#### Source passage:
## BEGIN
On the surface, its a book about freedom, the search for adventure, and fucking the system. I’m sure many of the deeper psychological concepts and themes were lost on me at the time. You kind of grasp most of them, but not with much clarity. The result is that they linger in your subconscious for years after.

I was so taken with the book that one summer I bought a one-way ticket to Spain and decided to live by the dice for a while. Don’t get me wrong, I didn’t let the dice decide anything important. That would be stupid. I just let it dictate the little things like which places I should travel through and in what order (as it tuned out, it was Alicante, Benidorm, Murcia, Granada and Malaga, in that order), and when I got there which tapas bar I should I stop at, which hostel should I stay in, and whether or not I should hit on the cute American tourist with the flower in her hair. Nothing remotely negative happened, apart from the cute American tourist with the flower in her hair saying no. But even that wasn’t a total blow-out. The two of us got talking to a Spanish gypsy girl called Estrella (Star) and I took her home instead.
## END
#### Material provided:
## BEGIN
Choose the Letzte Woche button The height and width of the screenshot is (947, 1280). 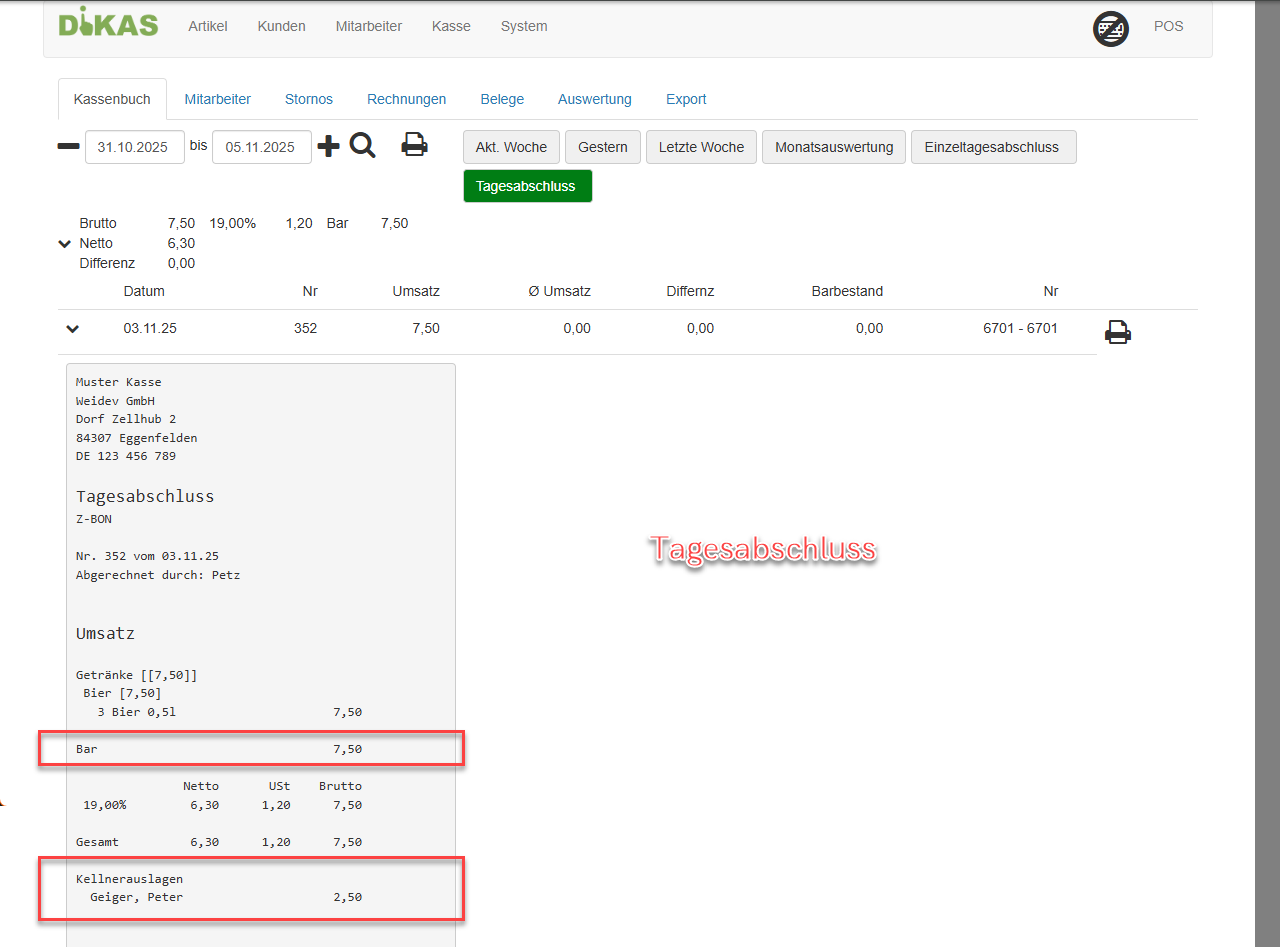pos(701,147)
## END
#### Task to complete:
Reproduce the dice passage above word for word, from "I was so taken" to "her home instead.".

#### Correct response:
I was so taken with the book that one summer I bought a one-way ticket to Spain and decided to live by the dice for a while. Don’t get me wrong, I didn’t let the dice decide anything important. That would be stupid. I just let it dictate the little things like which places I should travel through and in what order (as it tuned out, it was Alicante, Benidorm, Murcia, Granada and Malaga, in that order), and when I got there which tapas bar I should I stop at, which hostel should I stay in, and whether or not I should hit on the cute American tourist with the flower in her hair. Nothing remotely negative happened, apart from the cute American tourist with the flower in her hair saying no. But even that wasn’t a total blow-out. The two of us got talking to a Spanish gypsy girl called Estrella (Star) and I took her home instead.